International career
Bogdan Stelea played 91 games in which he conceded 72 goals at international level for Romania, making his debut on 23 November 1988 when coach Emerich Jenei sent him on the field to replace Silviu Lung for the last 20 minutes of a 3–0 victory in a friendly against Israel. His second game was a 1–0 victory against Bulgaria at the successful 1990 World Cup qualifiers, being selected by coach Jenei to be part of the squad that went at the final tournament, however he was not used in any games. He played one game at the Euro 1992 qualifiers, made 6 appearances at the successful 1994 World Cup qualifiers, being part of the "Golden Generation" that reached the quarter-finals of the final tournament, but he was used by coach Anghel Iordănescu in only two games from the group stage, a 3–1 victory against Colombia and a 4–1 loss against Switzerland, as Florin Prunea was chosen to play in the other three games of the campaign. He played 10 games at the successful Euro 1996 qualifiers, being used by Iordănescu in two 1–0 losses against France and Bulgaria as Romania did not pass the group of the final tournament. He played 8 games at the successful 1998 World Cup qualifiers, being used by Iordănescu in all the minutes of the four games from the final tournament as the team reached the sixteenths-finals where they were eliminated after a 1–0 loss in front of Croatia and went on to play 7 games at the successful Euro 2000 qualifiers, being used by coach Jenei in all the minutes of the four games from the final tournament as they reached the quarter-finals where they were defeated with 2–0 by Italy.

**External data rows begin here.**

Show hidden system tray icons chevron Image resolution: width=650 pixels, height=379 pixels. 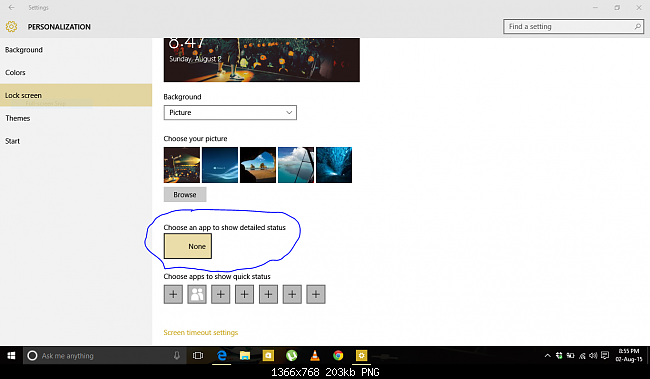click(548, 356)
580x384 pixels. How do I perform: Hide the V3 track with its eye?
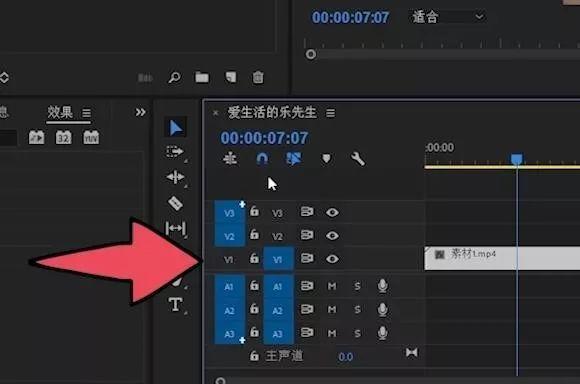(332, 212)
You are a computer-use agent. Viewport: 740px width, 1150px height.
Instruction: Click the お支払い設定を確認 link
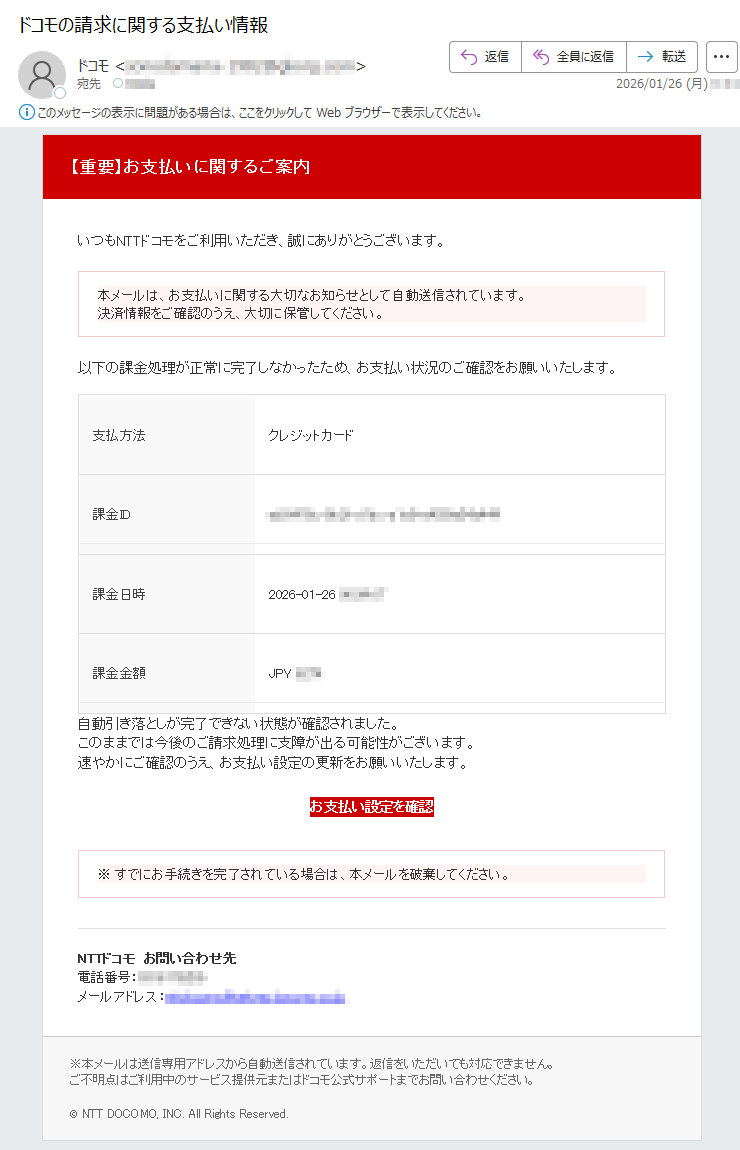click(x=371, y=807)
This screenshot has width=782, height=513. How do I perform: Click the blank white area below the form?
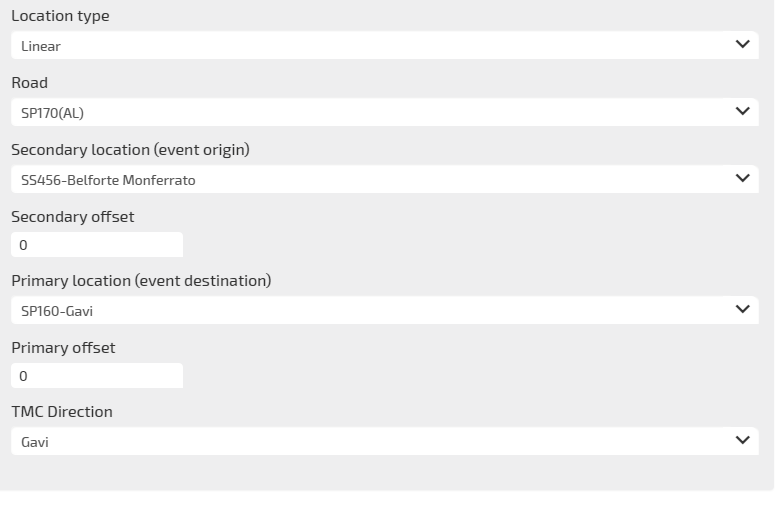click(390, 502)
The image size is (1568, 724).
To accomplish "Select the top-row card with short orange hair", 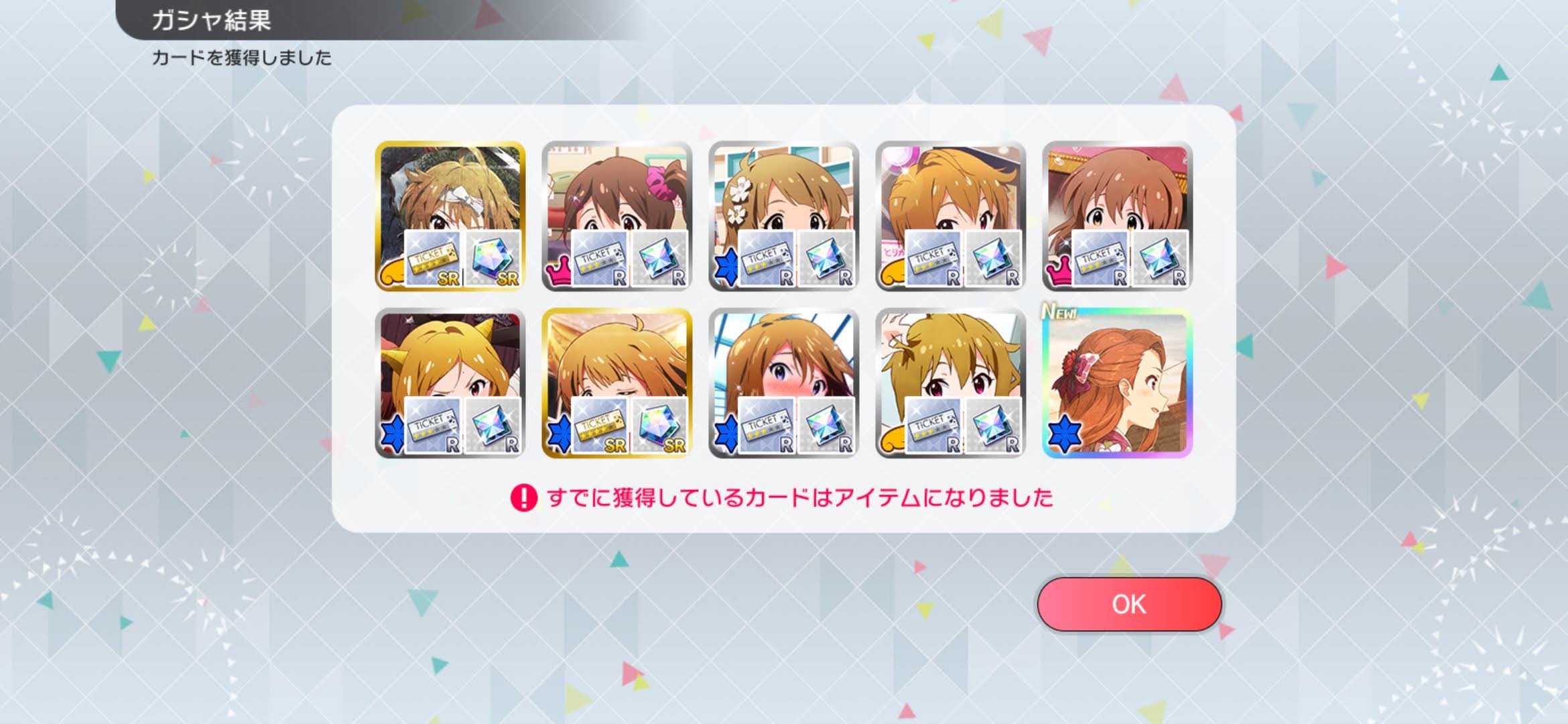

In his final years of activity at the national team, Stelea went on to play 7 games at the 2002 World Cup qualifiers including appearing in the lost play-off against Slovenia, made one appearance at the Euro 2004 qualifiers in a 3–0 victory against Bosnia and Herzegovina, he was the team's captain for the first and only time in his career in a 1–1 against Armenia in which he had a very appreciated evolution and made his final appearance on 9 February 2005 in a friendly which ended 2–2 in front of Slovakia.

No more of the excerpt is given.